La terre, dempuis Cap Rouge jucques au Degrat, est la pointe de rentrée de la baye, gist de cap en cap Nort Nordest et Su Surouaist; Et est toute ceste partie de terre à isles adiaczantes et près les vnes des aultres, qu'il n'y a que petites ripvières par où bateaux peuent aller et passer parmy; Et à celle cause y a plusseurs bons hables dont ledit hable du Rapont et celuy du Degrat sont en l'vne d'icelles isles, icelle qui est la plus haulte de toutes, ou dessurs de laquelle l'on voyt clairement les deux belles isles qui sont près Cap Rouge, où l'on compte vignt cinq lieues; audit hable de Rapont y'a deux entrées, l'vne vers l'Est et l'aultre vers le Su de l'Isle; mais il se fault donner garde de la bande et pointe de l'Eist, car se sont bastures et pays somme; Et fault renger l'isle de l'Ouaist à la longueur de demy cable ou plus près qu'il veult, et puis s'en aller surs le Su vers le Rapont; et se fault donner garde de trois basses qui sont soubz l'eau on chenal devers l'isle de l'Est. Il y a de fontz par le chenal troys ou quatre brasses et beau fons; l'autre entrée gist Est Nordest et Su vers l'Ouaist à saultez à terre.

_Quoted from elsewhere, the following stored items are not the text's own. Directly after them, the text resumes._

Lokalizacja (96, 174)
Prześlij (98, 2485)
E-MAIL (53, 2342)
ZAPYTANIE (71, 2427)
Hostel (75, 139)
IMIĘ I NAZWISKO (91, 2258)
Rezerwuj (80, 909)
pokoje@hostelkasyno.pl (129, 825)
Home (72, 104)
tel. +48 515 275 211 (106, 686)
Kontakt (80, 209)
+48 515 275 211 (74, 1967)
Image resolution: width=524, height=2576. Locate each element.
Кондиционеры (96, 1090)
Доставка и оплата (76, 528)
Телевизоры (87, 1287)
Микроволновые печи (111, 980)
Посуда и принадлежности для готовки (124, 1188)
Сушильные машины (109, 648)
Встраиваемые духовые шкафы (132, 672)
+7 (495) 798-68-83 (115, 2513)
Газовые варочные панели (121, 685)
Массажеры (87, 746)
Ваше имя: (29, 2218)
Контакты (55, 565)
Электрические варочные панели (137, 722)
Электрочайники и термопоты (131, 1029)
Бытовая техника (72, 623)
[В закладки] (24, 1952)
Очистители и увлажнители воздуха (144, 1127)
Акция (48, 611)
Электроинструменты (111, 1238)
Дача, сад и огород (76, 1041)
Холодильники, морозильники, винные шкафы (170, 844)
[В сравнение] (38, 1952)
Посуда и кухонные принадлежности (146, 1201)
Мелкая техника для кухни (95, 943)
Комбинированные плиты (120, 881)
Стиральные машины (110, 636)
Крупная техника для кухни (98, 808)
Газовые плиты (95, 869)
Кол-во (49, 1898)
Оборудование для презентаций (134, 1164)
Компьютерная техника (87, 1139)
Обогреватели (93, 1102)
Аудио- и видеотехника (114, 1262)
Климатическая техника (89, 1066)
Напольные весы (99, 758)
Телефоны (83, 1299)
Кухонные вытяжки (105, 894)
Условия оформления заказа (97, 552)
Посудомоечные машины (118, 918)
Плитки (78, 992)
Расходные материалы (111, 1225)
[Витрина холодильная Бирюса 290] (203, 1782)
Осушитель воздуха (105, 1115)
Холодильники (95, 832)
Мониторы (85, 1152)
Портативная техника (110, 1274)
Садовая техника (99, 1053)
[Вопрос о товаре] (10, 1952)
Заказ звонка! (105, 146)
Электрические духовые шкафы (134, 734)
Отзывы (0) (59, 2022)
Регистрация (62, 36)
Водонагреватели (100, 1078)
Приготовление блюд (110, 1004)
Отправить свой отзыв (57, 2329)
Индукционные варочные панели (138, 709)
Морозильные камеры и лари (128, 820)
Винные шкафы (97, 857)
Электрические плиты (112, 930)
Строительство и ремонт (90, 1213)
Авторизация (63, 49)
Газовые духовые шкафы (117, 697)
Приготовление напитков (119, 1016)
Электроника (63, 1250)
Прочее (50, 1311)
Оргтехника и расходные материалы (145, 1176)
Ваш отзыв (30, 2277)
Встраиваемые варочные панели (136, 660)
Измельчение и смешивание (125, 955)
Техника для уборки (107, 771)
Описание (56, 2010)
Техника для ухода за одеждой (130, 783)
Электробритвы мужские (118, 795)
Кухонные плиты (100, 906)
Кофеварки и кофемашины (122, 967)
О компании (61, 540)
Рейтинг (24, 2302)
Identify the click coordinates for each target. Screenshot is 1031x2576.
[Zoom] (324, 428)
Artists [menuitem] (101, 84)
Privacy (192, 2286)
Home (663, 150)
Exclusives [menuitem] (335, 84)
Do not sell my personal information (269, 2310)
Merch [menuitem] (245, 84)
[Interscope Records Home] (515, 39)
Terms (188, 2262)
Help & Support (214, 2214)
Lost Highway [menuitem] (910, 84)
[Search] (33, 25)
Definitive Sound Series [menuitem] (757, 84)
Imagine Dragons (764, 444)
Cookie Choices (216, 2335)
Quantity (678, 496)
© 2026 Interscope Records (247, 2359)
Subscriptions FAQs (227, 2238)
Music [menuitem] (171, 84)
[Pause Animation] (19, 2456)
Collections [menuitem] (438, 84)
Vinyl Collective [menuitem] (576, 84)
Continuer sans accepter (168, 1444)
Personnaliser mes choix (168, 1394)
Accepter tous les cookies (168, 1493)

Partant de lappointe du Degrat et entrant en ladite baye, faisant l'Ouaist, vng quart du Norouaist, l'on double deux isles qui demeurent de babort, dont l'vne est à trois lieues de ladite pointe et l'autre enuiron sept lieues de la premiere, qui est platie et basse terre, apparoissante estre de la grant terre. Je nomme icelle isle Saincte Katherine, au Nordest de laquelle y a hesiers et mauuais fons enuiron vng quart de lieue, par quoy luy fault donner Run. Ladite isle est le hable des Chasteaulx gissent Nort Nordest et Su Surouaist, Et y a entreulx quinze lieues; et dudit hable des Chasteaulx au hable des Buttes, qui est la terre du Nort de ladite baye, gisante Est Nordest et Ouaist Surouaist, y a entr'elx doze lieues et demye; Et à deux lieux dudit hable des Buttes est le hable de la Balaine; le travers duquel hable, sçavoir à tierce partie de la trauersée de ladite baye, y a trante huyt brasses et font de taygnay. Dudit hable de la Ballaine jucques à Blanc Sablon y a... lieues audit Ouaist Surouaist, et se fault donner garde d'vne basse qui est sur l'eau, comme vng bateau, au Suest dudit Blanc Sablon. Trois lieues hors... Blanc Sablon est vne couche où il n'y a point d'abry de Su ny du Suest; Et y a au Su Surouaist d'icelle couche deux isles, dont l'vne a nom l'isle de Bouays et l'autre l'isle des Ouaiseaulx, où il y a grant nombre de Godez et de Richars qui ont le bec et les piedz rouges et hairent dedans des pertuis soubz terre, comme connins. Ayant doublé un cap de terre qui est à vne lieue de Blanc Sablon, y a vng hable et passaige, nommé les Islettes, qui est milleurs que Blanc Sablon et là se faict grant pescherie. Ondit lieu des Islettes, jucques à vng hable nommé Brest audit art de vent y a dix lieues. Celuy hable est en cinquante et vng degrez, quarente, cinquante cinq mynuttes de latitude et en... de longitude. Dempuis les Islettes jucques audit lieu y a isles et est ledit Brestz en isles; Et dauantaige, rangeant la coste à plus de troys lieues hors, sont toutes isles à plus de doze lieues loingn dudit Brest; quelles isles sont basses et voyt on les haultes terres par dessurs.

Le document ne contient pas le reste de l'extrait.